In the United States, after a cameo appearance at Austin, Texas’s SWSW festival, dockless bike rental made proper city street debuts last summer, as Spin and LimeBike started up in Seattle (both of them already offer services in San Francisco). In the fall, Mobike and Ofo each expanded to the US, beginning with Washington, D.C. and Dallas, respectively. Just like in China, consumers and regulators are starting to complain about pile-ups and obstructions. In Dallas, which particularly embraced dockless bike-sharing and where Ofo alone now has some 10,000 bikes, City Hall has called on bike companies to mend their ways and is contemplating rules.

Uber did not reply immediately to questions about how it will ensure its bikes are parked in public racks.

Uber’s move follows a similar announcement from Didi, its former Chinese nemesis (arguably, it continues to be an arch-rival with investments in overseas Uber competitors). In January, the Chinese company launched a bike-sharing service inside its app that lets users ride vehicles from Ofo and Bluegogo, the once number-three player that Didi took under its wing.

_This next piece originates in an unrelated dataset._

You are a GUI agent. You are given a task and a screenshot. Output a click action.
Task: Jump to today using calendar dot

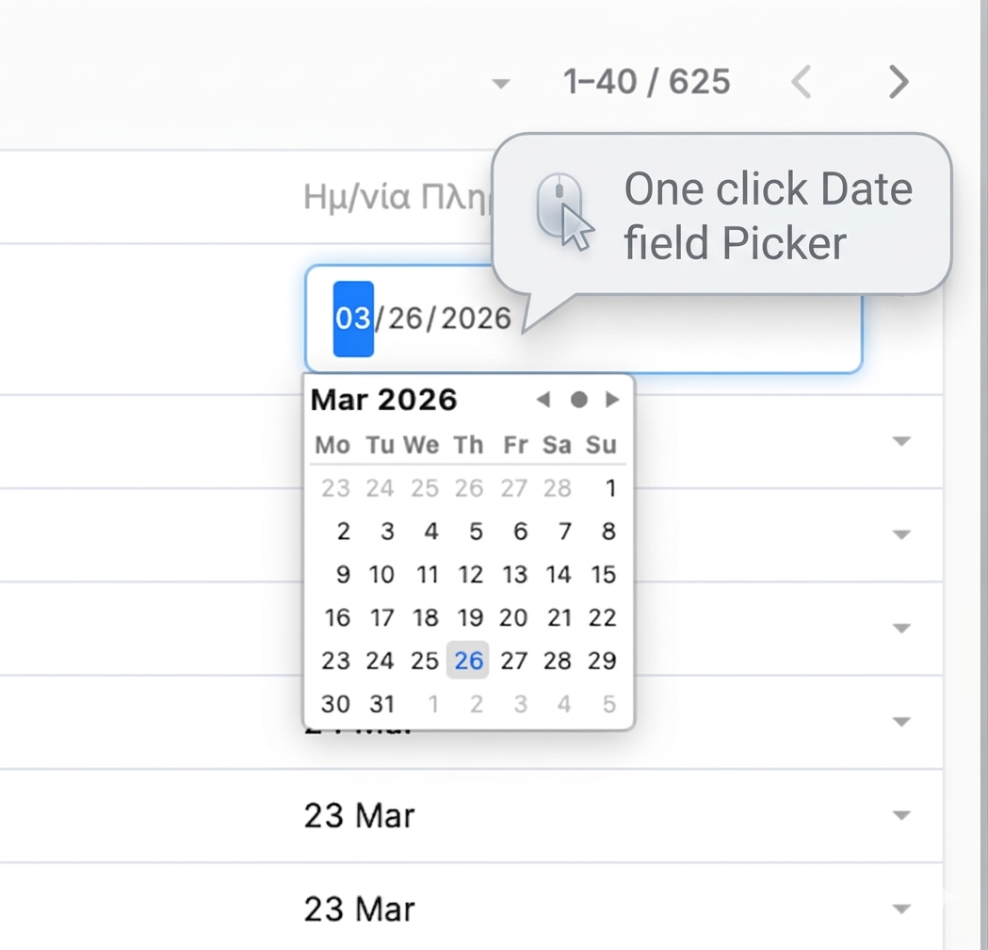coord(578,400)
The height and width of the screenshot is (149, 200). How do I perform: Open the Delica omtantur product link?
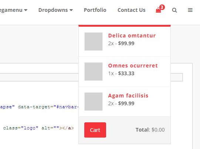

It’s not clear if dockless bike-sharing is a winning business model, given the slim margins and logistical headaches. But to some degree, Didi and Uber’s near-simultaneous entry into the sector validates the trend. For Didi, the company is reportedly losing rides to bike-sharing (paywall), as Chinese consumers opt to hop on the nearest Mobike for a short-distance trip rather than hail a car. As bike-sharing spreads across the United States, Uber probably fears the same.

Correction, Feb. 2: This piece incorrectly stated that Uber would charge $2 per minute for the use of a bike. It will charge $2 per 30 minutes.